BELFAST -- Former DUP leader the Rev. Ian Paisley has confirmed that he will not be standing in the forthcoming general election.
The 83-year-old founding father and ex-leader of the Democratic Unionist Party is to relinquish the North Antrim seat he first won in 1970.
His decision could open the way for his son, Ian Paisley Jr., to stand as the DUP's candidate in the constituency.
The contest is expected to be a tight one, with the leader of the hardline Traditional Unionist Voice party, Jim Allister, having announced his intention to run in North Antrim. The DUP will officially select its Westminster candidate for the North Antrim seat next week.
Paisley announced his decision to stand down in his local constituency paper, the Ballymena Guardian.
Famed for his firebrand oratory, Paisley Sr. was a founding member of the Free Presbyterian Church in Ireland in 1951. His evangelical theology heavily influenced his political views.
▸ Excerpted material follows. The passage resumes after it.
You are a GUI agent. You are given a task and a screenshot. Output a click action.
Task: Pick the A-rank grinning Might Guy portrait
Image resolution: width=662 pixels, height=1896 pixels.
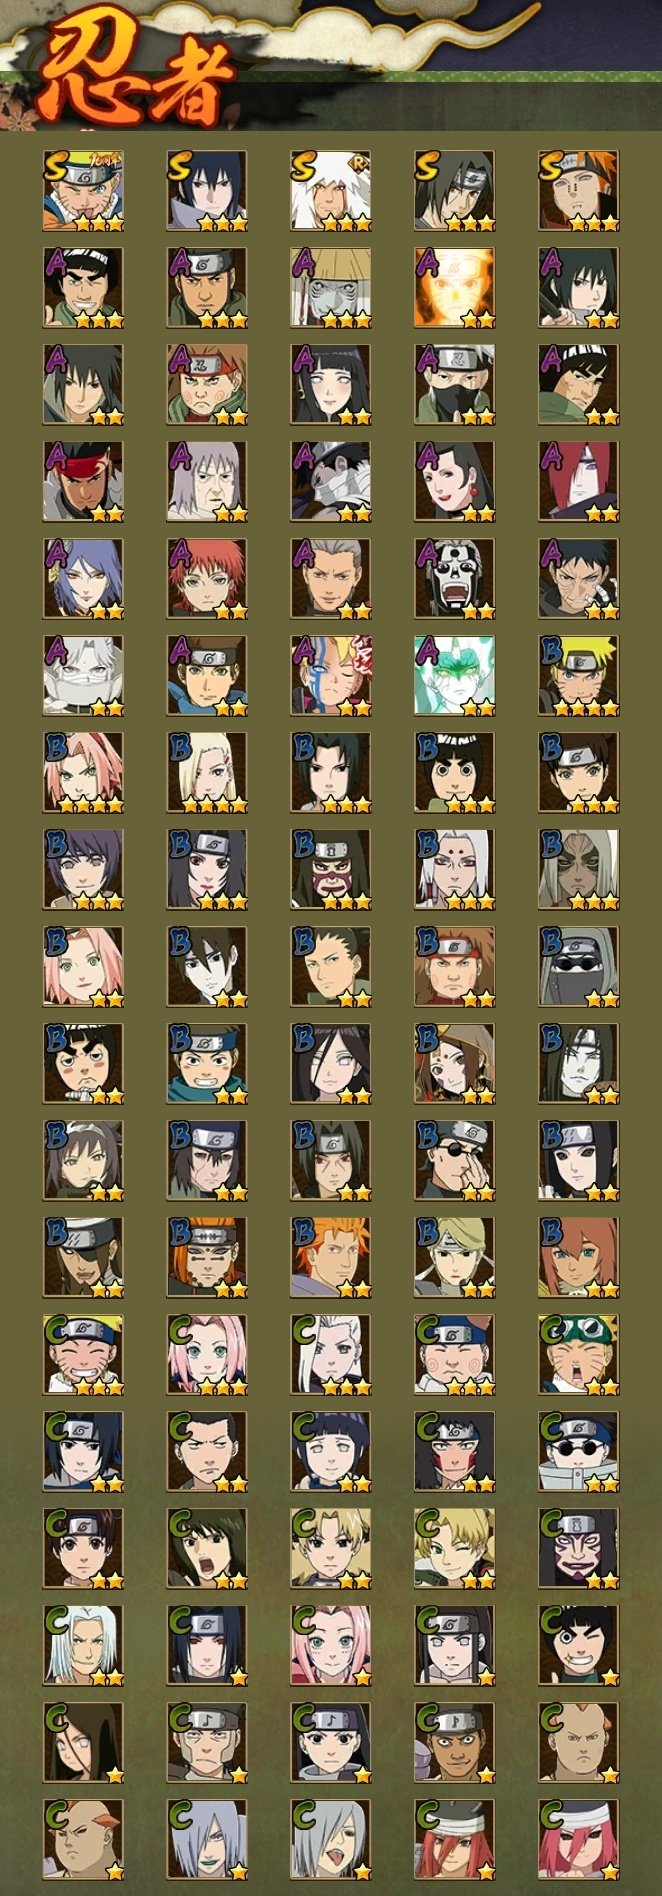click(83, 288)
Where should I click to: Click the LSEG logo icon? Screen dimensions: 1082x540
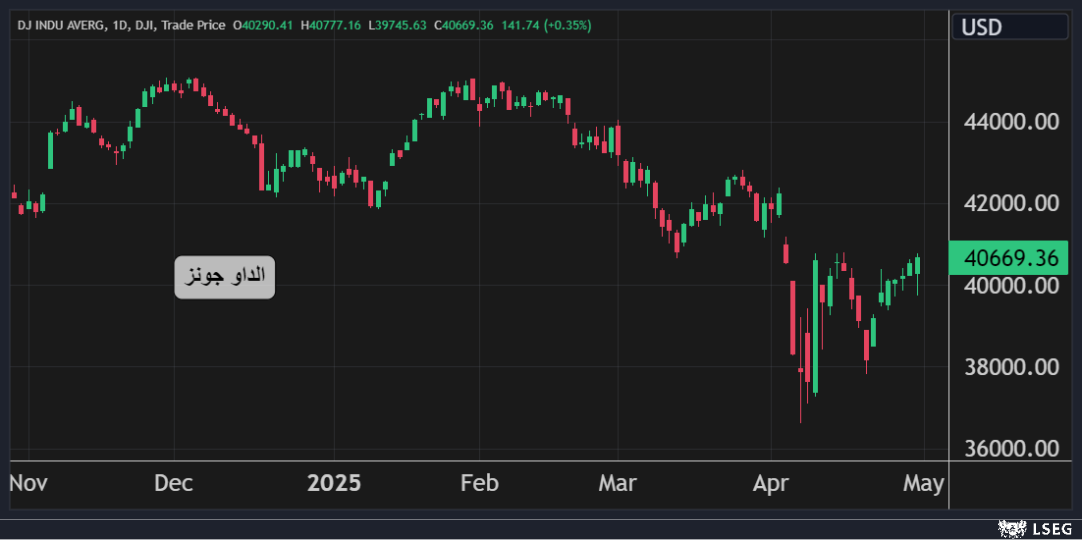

Throughout the Troubles, he forthrightly denounced Catholicism and the papacy.
During the conflict he was a fierce critic of power-sharing with nationalists and of the Republic of Ireland's having a say in Northern Ireland's affairs. But in his later political life, the one-time cheerleader for hardline unionism underwent somewhat of a political conversion, which finally saw him enter office with his long-time enemy, Sinn Fein.